A Copa do Mundo costuma ser um período em que o futebol ocupa todos os espaços: muita gente fala que nem vai assistir aos jogos e, com o tempo, capta a energia. Apesar de ser importante discutir sobre a estrutura do futebol, a gente passa a conhecer muitos casos que mostram a riqueza das histórias por trás da bola. É certo que muitas notícias que acontecem longe das quatro linhas chamam mais atenção do que qualquer resultado.
Nos últimos dias, duas coisas me fizeram pensar.
A primeira veio da Argentina, que enviou às autoridades dos Estados Unidos um cadastro com milhares de pessoas devedoras de pensão alimentícia, tentando impedir seu acesso aos estádios durante a Copa do Mundo. A medida amplia uma política que já vinha sendo adotada em Buenos Aires, onde inadimplentes podem ser barrados também em shows e outros grandes eventos.

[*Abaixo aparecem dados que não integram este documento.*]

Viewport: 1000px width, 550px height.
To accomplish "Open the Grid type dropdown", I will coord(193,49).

A segunda aconteceu no Brasil. Sob a presidência de Leila Pereira, o sistema de reconhecimento facial implantado no Allianz Parque passou a identificar pessoas devedoras de pensão, impedindo-as de entrar no estádio.

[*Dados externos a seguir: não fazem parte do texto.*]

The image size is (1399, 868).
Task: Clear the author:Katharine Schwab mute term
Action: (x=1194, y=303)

Quando determinados espaços de poder são ocupados quase exclusivamente pelos mesmos grupos, certos problemas simplesmente deixam de existir no debate público.
As duas notícias falam sobre futebol, mas vão além. Enquanto lia sobre esses casos, lembrei da reflexão da filósofa Djamila Ribeiro: “O lugar que ocupamos socialmente nos faz ter experiências distintas e outras perspectivas.” (RIBEIRO, 2017, p. 40). Costumamos interpretar essa ideia apenas como um debate sobre quem pode falar, mas, na verdade, é necessário pensar sobre quem decide quais assuntos merecem atenção.
Durante muito tempo, o futebol foi construído em um ambiente predominantemente masculino. Não apenas dentro de campo, mas também nos espaços de decisão. Quando um mesmo grupo ocupa esses lugares por tanto tempo, é natural que determinadas prioridades se consolidem. Outras nem entram na pauta.
Talvez seja por isso que não tenha sido tão simbólico ver uma presidente de clube colocar em evidência uma questão que sempre existiu, mas raramente era associada ao ambiente do futebol.
Diversidade não existe apenas para tornar ambientes mais representativos. Ela existe porque amplia o repertório das decisões. Quando pessoas diferentes chegam aos espaços de poder, elas levam consigo perguntas que talvez nunca tivessem sido feitas. Problemas que pareciam invisíveis passam a ganhar nome, prioridade e, em alguns casos, soluções concretas.
O futebol ainda convive com uma cultura que transforma atletas em ídolos quase intocáveis, muitas vezes dissociando o desempenho esportivo das responsabilidades assumidas fora de campo. Esse debate não começou agora e tampouco termina com medidas como as adotadas no Allianz Parque ou na Argentina. Mas elas sinalizam uma mudança importante: a de que algumas questões deixam de ser tratadas como "assuntos particulares" quando passam a ser compreendidas como questões coletivas.
Culturas não mudam apenas quando chegam novas pessoas à mesa. Elas mudam quando essas pessoas ampliam o que a mesa é capaz de enxergar.